Estas propuestas no son ideas abstractas, sino líneas claras de acción que podrían cambiar radicalmente cómo se entiende y se practica la psicología en la región. No se trata de agregar más temas al currículo, sino de cambiar el enfoque: pasar de una psicología desarraigada a una comprometida, sensible y profundamente humana.

Este cambio implica también una transformación del rol docente. Los y las profesoras deben dejar de verse como transmisores de información, y asumir el rol de acompañantes, que generan preguntas, provocan reflexiones y ayudan a que el estudiantado se descubra como sujeto político. La universidad, por su parte, debe dejar de comportarse como una empresa de títulos y asumir su papel como espacio de formación crítica, sensible a las realidades sociales.

Conclusión

La psicología en América Latina enfrenta una decisión crucial: seguir siendo una herramienta que normaliza las desigualdades o convertirse en un instrumento de cambio. Históricamente, ha contribuido a adaptar a las personas a un sistema injusto, ignorando las raíces políticas del sufrimiento. Sin embargo, existe una creciente demanda por una psicología crítica, arraigada en las realidades locales y comprometida con la justicia social. Esto implica reconocer que la disciplina nunca ha sido neutral: está ligada a intereses y estructuras de poder. Pero en lugar de abandonarla, el desafío es reinventarla desde las luchas de los pueblos, integrando saberes ancestrales y priorizando el bien colectivo sobre las lógicas individualistas.

Para lograrlo, la utopía no es un sueño inútil, sino una brújula que guía la acción. Imaginar una psicología distinta, más humana, descolonizada y solidaria, es el primer paso. Pero esto choca con contradicciones internas: profesionales que hablan de cambio, pero reproducen prácticas opresivas; universidades que forman técnicos en lugar de pensadores críticos; y un sistema académico que valora más las teorías extranjeras que los saberes locales. Superar estas paradojas exige autocrítica y coraje. La universidad, como espacio de formación, debe romper con modelos mercantilistas, fomentar el diálogo con las comunidades y enseñar que el conocimiento sin compromiso ético es vacío.

El cambio también depende de asumir que el dolor social no es un problema individual, sino colectivo. La psicología debe dejar de patologizar el malestar que genera un sistema injusto y, en su lugar, escuchar a las víctimas, acompañar las resistencias y actuar sobre las causas estructurales. Esto implica formar profesionales sensibles, capaces de cuestionar privilegios y trabajar junto a quienes luchan por dignidad. Ya no basta con diagnosticar: hay que intervenir, con humildad y audacia, en los territorios donde la vida se defiende día a día.

Subvertir no significa destruir, sino construir una psicología que integre diversas voces, cuestione las jerarquías y se comprometa con la vida.
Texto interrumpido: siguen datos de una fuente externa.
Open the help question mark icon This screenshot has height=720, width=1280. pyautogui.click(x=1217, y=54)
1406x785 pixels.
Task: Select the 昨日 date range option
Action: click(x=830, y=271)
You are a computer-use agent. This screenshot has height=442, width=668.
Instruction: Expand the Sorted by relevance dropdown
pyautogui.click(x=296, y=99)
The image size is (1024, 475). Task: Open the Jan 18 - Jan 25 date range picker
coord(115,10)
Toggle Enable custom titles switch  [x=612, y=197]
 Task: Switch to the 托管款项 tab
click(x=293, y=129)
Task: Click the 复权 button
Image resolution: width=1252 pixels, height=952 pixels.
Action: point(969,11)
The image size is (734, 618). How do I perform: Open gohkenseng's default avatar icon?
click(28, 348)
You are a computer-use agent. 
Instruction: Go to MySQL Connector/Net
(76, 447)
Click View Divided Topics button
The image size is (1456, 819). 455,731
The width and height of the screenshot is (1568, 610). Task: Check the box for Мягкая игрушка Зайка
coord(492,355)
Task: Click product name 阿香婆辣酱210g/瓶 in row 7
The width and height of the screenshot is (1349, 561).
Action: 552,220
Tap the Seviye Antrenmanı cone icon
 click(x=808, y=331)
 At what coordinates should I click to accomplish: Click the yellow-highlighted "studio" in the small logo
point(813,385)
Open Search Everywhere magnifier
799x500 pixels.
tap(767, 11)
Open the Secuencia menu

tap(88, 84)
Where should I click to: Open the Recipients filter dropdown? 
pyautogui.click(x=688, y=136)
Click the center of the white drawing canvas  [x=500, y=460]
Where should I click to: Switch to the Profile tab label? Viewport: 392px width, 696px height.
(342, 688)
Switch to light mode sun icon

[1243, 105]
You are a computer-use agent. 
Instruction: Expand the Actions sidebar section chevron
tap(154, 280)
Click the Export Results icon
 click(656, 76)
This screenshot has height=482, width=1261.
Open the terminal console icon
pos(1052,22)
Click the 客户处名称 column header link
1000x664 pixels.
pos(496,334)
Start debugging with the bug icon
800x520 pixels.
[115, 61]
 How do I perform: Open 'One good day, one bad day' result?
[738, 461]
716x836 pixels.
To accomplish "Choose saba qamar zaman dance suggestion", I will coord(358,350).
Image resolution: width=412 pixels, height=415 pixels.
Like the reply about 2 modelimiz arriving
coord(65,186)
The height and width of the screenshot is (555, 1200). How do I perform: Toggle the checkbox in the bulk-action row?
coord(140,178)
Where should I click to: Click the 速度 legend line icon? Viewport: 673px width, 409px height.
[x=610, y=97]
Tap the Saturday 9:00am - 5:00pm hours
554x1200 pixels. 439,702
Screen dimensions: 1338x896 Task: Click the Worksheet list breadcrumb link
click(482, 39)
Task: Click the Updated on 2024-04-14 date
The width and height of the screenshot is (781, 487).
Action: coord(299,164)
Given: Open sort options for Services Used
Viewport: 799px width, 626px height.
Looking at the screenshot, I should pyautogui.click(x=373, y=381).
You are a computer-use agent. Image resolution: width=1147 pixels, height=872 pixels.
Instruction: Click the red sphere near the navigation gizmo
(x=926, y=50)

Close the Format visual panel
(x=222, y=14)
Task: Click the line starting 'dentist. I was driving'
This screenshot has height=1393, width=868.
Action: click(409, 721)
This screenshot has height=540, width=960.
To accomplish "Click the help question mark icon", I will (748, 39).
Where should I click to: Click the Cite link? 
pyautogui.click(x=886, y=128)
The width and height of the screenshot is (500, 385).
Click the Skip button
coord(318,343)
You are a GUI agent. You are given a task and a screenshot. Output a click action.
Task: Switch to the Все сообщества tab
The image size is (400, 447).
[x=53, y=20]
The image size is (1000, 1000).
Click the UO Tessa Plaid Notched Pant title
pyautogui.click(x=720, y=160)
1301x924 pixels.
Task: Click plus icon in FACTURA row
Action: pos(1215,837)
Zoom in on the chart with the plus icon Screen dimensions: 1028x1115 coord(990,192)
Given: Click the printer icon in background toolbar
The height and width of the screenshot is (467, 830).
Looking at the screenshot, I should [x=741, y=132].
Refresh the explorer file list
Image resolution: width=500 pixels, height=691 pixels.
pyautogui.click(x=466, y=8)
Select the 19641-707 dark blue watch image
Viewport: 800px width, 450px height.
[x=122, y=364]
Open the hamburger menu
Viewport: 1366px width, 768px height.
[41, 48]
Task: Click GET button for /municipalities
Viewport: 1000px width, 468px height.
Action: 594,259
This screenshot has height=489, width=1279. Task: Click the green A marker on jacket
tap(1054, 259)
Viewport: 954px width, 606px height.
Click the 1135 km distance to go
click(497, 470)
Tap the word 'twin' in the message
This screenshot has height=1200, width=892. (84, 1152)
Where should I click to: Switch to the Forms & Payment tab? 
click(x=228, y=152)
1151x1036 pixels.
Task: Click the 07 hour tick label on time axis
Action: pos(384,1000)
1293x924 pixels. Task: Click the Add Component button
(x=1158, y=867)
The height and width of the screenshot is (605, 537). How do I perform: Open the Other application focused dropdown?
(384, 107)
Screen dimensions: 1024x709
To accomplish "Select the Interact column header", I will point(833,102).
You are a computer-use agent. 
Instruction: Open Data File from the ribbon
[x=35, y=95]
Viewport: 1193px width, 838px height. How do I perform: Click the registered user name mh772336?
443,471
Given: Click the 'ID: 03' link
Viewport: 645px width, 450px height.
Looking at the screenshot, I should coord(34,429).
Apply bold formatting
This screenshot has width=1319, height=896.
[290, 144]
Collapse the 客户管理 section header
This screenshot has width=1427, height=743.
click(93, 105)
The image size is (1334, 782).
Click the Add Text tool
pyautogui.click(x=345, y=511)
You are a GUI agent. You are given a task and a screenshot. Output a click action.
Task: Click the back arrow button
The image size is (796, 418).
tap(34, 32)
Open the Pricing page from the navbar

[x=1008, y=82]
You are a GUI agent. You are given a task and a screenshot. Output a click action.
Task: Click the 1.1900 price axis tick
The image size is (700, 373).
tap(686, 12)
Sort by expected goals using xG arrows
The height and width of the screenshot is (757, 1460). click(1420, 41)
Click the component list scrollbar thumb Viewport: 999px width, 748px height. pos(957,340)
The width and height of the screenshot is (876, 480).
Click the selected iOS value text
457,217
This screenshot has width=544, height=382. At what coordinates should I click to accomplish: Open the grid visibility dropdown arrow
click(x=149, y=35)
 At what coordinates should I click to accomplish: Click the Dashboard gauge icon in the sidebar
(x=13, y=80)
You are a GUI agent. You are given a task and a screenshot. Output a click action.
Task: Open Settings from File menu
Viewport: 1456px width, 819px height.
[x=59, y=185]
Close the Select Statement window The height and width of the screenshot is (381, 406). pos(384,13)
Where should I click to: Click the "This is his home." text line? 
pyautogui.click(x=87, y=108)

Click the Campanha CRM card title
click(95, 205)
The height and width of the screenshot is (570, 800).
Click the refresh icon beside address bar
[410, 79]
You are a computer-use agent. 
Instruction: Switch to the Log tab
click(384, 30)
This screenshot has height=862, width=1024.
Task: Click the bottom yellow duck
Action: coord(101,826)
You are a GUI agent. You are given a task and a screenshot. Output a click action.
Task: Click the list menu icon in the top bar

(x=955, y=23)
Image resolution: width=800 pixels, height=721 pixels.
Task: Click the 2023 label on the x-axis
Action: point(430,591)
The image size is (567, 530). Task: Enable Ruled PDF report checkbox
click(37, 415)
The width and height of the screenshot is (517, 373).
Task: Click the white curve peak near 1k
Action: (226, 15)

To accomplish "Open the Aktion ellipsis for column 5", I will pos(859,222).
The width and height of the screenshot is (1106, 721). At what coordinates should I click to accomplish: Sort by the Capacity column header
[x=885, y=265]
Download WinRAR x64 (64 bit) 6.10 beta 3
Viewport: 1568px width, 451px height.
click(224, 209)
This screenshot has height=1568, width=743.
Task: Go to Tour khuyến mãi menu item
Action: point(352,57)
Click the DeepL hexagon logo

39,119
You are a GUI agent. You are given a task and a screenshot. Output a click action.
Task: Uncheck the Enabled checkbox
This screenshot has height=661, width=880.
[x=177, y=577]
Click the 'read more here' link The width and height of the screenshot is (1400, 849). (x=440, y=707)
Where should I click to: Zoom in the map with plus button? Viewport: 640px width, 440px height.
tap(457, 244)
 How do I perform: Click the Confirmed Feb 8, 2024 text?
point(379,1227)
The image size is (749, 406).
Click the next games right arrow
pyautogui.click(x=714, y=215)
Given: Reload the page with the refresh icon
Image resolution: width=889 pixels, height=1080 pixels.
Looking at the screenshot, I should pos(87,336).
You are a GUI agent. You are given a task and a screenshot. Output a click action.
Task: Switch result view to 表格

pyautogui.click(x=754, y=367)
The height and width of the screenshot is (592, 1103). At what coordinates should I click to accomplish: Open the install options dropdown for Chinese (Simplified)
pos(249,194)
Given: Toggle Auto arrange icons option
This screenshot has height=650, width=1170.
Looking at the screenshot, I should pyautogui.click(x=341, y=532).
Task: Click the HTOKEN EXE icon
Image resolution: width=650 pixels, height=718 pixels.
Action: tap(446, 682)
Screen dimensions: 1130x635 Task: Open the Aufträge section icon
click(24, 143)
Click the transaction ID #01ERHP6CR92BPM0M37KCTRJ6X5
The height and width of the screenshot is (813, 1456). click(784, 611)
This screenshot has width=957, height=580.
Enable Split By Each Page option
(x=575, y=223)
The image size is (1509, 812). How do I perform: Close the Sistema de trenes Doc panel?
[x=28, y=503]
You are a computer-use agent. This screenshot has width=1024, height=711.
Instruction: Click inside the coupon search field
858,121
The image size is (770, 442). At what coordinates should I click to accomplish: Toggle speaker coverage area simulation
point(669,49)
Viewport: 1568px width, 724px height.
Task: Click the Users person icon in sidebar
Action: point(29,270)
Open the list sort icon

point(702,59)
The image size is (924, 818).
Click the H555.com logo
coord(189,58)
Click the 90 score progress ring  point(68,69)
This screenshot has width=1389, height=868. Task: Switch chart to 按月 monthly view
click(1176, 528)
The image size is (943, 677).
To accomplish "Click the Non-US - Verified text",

Es un camino difícil, pero necesario. La recompensa no será solo una disciplina más justa, sino la posibilidad de aportar, desde lo cotidiano, a sociedades donde el bienestar no sea un privilegio, sino un derecho compartido. El futuro de la psicología depende de si elegimos la comodidad del silencio o el riesgo transformador de la coherencia.

 


Referencias

Barrero Cuéllar, E. (2017). La psicología como engaño: ¿Adaptar o subvertir? Ediciones Cátedra Libre.